A second Ebola-stricken healthcare worker who boarded an Oct. 13 flight from Cleveland to Dallas “should not have traveled on a commercial airliner,” Centers for Disease Control Director Tom Frieden said Wednesday.
He announced that other exposed healthcare workers will now be banned from taking public transportation until they clear the virus’ incubation period.
The woman, who has not been identified, had a slight fever of 99.5 degrees when she boarded Frontier Airlines Flight 1143 from Cleveland to Dallas/Fort Worth, but it did not register at the 100.4 degree “fever threshold” that would have flagged her for an Ebola test, Frieden said.
According to the National Institutes of Health, an adult has a fever when body temperature rises above 99 to 99.5 degrees.
The CDC is now trying to find and interview the 132 passengers on the plane. Frieden said he believes the risk of other passengers catching the virus remains “extremely low” because the healthcare worker was not vomiting or bleeding on the airplane.

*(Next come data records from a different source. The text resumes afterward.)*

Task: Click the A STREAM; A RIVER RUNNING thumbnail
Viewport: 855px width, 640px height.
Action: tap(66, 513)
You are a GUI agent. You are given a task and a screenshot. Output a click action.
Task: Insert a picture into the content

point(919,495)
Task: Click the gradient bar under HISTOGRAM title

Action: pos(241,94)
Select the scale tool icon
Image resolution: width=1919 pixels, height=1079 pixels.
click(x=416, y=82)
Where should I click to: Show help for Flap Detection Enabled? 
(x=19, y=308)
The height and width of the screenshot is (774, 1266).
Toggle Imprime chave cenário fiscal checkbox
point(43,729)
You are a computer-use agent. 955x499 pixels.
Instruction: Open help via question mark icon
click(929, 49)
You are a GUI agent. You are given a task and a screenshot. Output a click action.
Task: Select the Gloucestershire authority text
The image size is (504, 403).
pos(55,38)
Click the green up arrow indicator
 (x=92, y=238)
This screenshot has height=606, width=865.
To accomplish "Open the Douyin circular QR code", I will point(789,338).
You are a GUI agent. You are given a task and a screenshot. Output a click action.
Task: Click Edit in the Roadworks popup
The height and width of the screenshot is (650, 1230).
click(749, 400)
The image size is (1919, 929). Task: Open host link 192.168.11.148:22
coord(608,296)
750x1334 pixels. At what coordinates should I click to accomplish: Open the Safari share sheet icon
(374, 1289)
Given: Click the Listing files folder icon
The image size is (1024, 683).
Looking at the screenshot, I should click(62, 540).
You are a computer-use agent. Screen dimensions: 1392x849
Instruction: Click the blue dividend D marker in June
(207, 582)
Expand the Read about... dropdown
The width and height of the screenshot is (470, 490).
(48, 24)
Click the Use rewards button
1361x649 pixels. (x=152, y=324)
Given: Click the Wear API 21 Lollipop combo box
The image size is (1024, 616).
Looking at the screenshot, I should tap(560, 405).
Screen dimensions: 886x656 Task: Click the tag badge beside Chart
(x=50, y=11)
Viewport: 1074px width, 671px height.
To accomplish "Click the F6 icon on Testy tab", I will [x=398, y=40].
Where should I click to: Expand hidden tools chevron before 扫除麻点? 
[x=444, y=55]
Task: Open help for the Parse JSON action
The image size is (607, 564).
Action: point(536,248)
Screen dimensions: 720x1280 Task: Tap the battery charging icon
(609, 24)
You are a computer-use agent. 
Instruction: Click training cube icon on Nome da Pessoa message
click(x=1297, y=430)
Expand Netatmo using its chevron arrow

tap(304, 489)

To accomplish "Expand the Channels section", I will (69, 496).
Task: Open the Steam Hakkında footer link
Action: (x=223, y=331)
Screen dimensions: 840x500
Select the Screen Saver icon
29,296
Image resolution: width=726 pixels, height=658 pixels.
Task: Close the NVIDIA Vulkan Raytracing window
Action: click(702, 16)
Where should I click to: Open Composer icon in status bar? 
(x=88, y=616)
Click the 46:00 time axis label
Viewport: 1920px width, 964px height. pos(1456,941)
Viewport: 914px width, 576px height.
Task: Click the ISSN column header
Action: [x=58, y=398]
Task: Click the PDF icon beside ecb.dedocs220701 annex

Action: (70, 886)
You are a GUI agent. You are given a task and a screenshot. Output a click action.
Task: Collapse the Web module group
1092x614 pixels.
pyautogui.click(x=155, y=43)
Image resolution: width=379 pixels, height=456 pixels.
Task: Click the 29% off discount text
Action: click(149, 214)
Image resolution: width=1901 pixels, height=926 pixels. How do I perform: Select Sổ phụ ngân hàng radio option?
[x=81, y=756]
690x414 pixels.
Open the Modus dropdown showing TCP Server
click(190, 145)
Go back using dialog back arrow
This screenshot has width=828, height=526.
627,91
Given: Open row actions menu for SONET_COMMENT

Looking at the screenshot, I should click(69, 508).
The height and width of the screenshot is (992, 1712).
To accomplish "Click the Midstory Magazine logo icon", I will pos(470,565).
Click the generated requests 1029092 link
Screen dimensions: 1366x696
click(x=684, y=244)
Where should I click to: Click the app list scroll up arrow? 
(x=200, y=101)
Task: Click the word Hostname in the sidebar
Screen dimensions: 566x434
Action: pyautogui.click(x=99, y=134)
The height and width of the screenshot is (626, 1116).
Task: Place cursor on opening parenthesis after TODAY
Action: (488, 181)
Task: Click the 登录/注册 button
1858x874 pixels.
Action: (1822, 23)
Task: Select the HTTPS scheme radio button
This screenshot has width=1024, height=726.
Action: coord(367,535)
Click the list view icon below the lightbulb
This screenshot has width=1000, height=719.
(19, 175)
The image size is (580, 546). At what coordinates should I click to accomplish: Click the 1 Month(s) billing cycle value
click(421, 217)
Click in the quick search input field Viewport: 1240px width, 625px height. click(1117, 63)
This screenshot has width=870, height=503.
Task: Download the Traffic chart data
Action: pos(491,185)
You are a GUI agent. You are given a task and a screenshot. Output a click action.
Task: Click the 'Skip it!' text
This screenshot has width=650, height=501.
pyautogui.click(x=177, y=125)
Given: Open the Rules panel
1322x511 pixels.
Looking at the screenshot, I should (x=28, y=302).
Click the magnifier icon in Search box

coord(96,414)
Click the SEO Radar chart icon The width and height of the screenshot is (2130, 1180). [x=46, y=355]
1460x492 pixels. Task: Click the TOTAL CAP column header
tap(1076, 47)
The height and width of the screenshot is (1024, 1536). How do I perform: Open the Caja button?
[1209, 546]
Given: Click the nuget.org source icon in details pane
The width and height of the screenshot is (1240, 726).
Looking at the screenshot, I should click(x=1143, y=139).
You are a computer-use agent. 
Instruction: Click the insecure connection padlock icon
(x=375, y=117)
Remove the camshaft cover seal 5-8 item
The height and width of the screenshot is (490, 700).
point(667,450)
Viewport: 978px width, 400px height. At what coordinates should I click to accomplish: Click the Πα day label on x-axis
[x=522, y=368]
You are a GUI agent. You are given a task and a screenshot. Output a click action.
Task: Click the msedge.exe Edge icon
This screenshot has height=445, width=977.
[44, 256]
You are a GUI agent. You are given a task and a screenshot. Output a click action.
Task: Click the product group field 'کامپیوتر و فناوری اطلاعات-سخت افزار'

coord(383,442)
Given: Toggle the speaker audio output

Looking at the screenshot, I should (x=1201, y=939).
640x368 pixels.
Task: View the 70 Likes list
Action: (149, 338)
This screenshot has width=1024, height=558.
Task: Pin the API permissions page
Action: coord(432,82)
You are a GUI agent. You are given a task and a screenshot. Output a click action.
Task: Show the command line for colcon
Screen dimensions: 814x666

Frieden said the patient, despite registering the higher temperature before boarding the plane, did not have a fever, in his estimation.
Frieden held the telephone press conference alongside Health and Human Services Secretary Sylvia Mathews Burwell, who remained mostly silent during the briefing.
Burwell repeated information from a press release sent earlier about efforts to contact the Frontier passengers and stressed that the effort to control Ebola here in the United States would involve coordinating with the Department of Homeland Security and trying to control Ebola in West Africa.